Diese Menschen sind es dann, die vor allem in Deutschland auf einmal beteiligt werden wollen. Sie wollen mitsprechen, ihre Expertise einbringen (Dirk von Gehlen sprach hier sehr treffend von der Amateurisierung der Welt), Dinge verändern, sich Räume aneignen usf. Was das bedeutet, kann man am Casus Stuttgart 21 besonders gut studieren. Aber es wurden auch einige Münchener Beispiele vorgestellt, die zwar bei weitem nicht einen solchen Protest hervorgerufen haben oder werden, wie eben Stuttgart 21, aber für die bayrische Landeshauptstadt schon so was wie eine Revolution bedeuten. Erstaunlich offen zeigten sich die Anwesenden, meist Grünen Landes- und Stadtpolitiker, die schätzungsweise gut ein Drittel aller Teilnehmer ausmachten. Vor allem bei Themen, die sonst in Verwaltungen eher Ablehnung provozieren: Open Data wurde lebhaft diskutiert, ebenso wie E-Partizipation, Verwaltungen in sozialen Netzwerken und Formate wie Abgeordneten-Watch oder „direkte“ Mail-Kanäle zu Oberbürgermeister Ude und anderen ranghohen Politikern.

= Arbeitsanweisungen =
A – Welchen Anteil an allen Teilnehmern machten die anwesenden Politiker laut dem Textauszug über Bürgerbeteiligung schätzungsweise aus?
B – Führen Sie den Textauszug über Bürgerbeteiligung im Anschluss an seinen letzten Satz weiter.
Die nachstehende Auflistung steht in keinem Zusammenhang mit dem Textauszug.

= Bereitgestelltes Material =
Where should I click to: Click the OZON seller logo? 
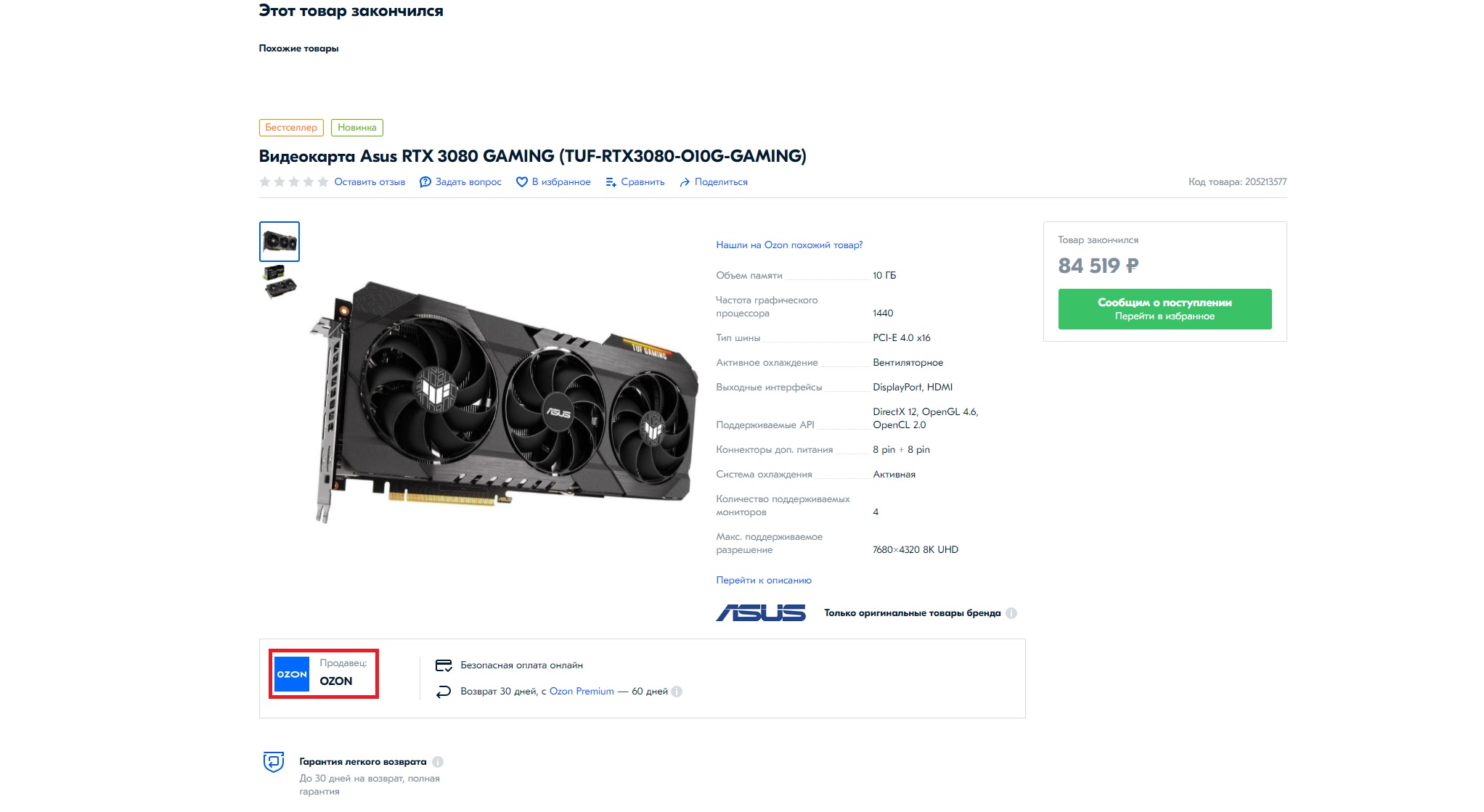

= Lösungen der Aufgaben =
A – Schätzungsweise gut ein Drittel aller Teilnehmer.

B –
Ein erstaunlich junges Bild der bayrischen Landes- und Stadtpolitik zeigte sich in Tutzing, welches seinen Gipfel in der Abschlussrunde erreichte, in der der Kreisverwaltungsreferent Wilfried Blume-Beyerle, seines Zeichens u.a. Flasch-Mob-Verhinderer und Oliver Kost, seines Zeichens verhinderter Flash-Mob-Veranstalter, sich an einem Podium beteiligten. Brav auseinandergesetzt, am rechten und linken Rand der Runde, doch im Dialog. Solche Momente stimmen hoffnungsvoll und lassen die Vermutung wachsen, dass es in Bayern gerade keine digitalen Zwischenräume benötigt, um eine Revolution zu starten. Die Revolution kommt hier schleichend, vermutlich am Stammtisch, an dem aber immer mehr jüngere Aktivisten teilnehmen. Dort bringen diese ihre teils wirklich revolutionären Gedanken in die Politik von Morgen ein und lancieren ihre Themen ganz unspektakulär und ohne, dass vorher die Welt in Schutt und Asche liegen muss.

Wäre ja auch zu schade um das schöne Alpenpanorama und den Starnberger See, denn die Idylle der Evangelischen Akademie befriedet selbst die hitzigsten Köpfe, von Jens Best mal abgesehen, und lässt ein weites aber fokussiertes Denken zu. Trotz oder wegen allem – Schön war`s!

So viel steht fest: frühmorgens am Starnberger See gibts nur Evolution, keine Revolution!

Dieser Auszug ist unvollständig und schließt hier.